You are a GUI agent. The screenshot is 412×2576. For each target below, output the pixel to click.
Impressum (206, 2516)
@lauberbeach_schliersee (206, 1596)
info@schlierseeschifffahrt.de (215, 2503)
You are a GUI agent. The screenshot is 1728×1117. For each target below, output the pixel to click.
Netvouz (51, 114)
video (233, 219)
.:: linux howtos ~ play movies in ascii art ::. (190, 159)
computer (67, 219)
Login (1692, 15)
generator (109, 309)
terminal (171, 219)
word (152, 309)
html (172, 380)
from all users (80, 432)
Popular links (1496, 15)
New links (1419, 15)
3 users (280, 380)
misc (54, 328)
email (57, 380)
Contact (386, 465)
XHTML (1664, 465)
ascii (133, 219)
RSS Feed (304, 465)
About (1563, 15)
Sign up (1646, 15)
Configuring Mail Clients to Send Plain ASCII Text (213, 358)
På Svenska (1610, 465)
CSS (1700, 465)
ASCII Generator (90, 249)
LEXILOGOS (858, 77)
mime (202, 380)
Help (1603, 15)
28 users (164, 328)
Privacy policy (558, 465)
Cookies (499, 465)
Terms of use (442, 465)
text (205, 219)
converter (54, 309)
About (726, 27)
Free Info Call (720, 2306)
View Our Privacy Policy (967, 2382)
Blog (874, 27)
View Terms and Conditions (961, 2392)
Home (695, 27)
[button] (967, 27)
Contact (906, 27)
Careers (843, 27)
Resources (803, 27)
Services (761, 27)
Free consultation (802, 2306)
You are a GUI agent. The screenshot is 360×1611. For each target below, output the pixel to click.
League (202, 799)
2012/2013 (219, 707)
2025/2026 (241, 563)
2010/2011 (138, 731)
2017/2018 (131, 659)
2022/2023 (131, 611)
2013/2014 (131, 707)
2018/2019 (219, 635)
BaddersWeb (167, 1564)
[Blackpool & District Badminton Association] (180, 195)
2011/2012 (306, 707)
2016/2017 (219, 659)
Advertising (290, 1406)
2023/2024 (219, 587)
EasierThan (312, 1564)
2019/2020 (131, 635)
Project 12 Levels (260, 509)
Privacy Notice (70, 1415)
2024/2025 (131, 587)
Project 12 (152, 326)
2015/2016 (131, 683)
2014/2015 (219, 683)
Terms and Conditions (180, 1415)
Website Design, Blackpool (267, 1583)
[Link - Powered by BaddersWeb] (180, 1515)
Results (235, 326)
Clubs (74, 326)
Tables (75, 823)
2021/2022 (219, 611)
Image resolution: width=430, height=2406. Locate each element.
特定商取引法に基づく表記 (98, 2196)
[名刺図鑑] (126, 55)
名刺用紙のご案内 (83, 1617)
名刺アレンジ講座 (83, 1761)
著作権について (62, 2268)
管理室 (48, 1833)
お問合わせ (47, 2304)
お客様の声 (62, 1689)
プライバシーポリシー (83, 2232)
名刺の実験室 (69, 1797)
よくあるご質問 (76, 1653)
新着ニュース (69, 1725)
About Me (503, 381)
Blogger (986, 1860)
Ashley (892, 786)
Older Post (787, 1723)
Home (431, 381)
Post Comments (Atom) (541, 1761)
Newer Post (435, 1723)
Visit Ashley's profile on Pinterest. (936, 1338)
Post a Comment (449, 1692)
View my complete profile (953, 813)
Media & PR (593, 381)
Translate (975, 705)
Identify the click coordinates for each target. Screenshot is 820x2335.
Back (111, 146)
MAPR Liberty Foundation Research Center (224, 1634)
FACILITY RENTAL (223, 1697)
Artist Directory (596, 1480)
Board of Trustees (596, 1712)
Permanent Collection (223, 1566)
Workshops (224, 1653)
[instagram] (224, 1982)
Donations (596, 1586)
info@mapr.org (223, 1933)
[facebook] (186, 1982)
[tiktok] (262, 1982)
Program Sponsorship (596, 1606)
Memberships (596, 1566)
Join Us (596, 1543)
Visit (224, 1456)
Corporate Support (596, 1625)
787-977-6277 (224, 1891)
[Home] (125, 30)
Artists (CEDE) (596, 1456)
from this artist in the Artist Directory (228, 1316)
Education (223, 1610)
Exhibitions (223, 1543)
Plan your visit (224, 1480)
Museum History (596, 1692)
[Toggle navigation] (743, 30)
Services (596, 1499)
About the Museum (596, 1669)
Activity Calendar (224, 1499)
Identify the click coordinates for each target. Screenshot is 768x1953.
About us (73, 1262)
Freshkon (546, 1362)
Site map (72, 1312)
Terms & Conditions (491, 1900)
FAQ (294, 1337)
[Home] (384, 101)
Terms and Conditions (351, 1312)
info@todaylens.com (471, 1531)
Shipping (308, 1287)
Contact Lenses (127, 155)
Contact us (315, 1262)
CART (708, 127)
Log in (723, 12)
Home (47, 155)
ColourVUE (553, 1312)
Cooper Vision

▬▬▬

Task objective »
Lines from the one that contains "About us (73, 1262)" through the final line of the entries must be duplicated exactly, and no other lines.

Solved problem »
About us (73, 1262)
Freshkon (546, 1362)
Site map (72, 1312)
Terms & Conditions (491, 1900)
FAQ (294, 1337)
[Home] (384, 101)
Terms and Conditions (351, 1312)
info@todaylens.com (471, 1531)
Shipping (308, 1287)
Contact Lenses (127, 155)
Contact us (315, 1262)
CART (708, 127)
Log in (723, 12)
Home (47, 155)
ColourVUE (553, 1312)
Cooper Vision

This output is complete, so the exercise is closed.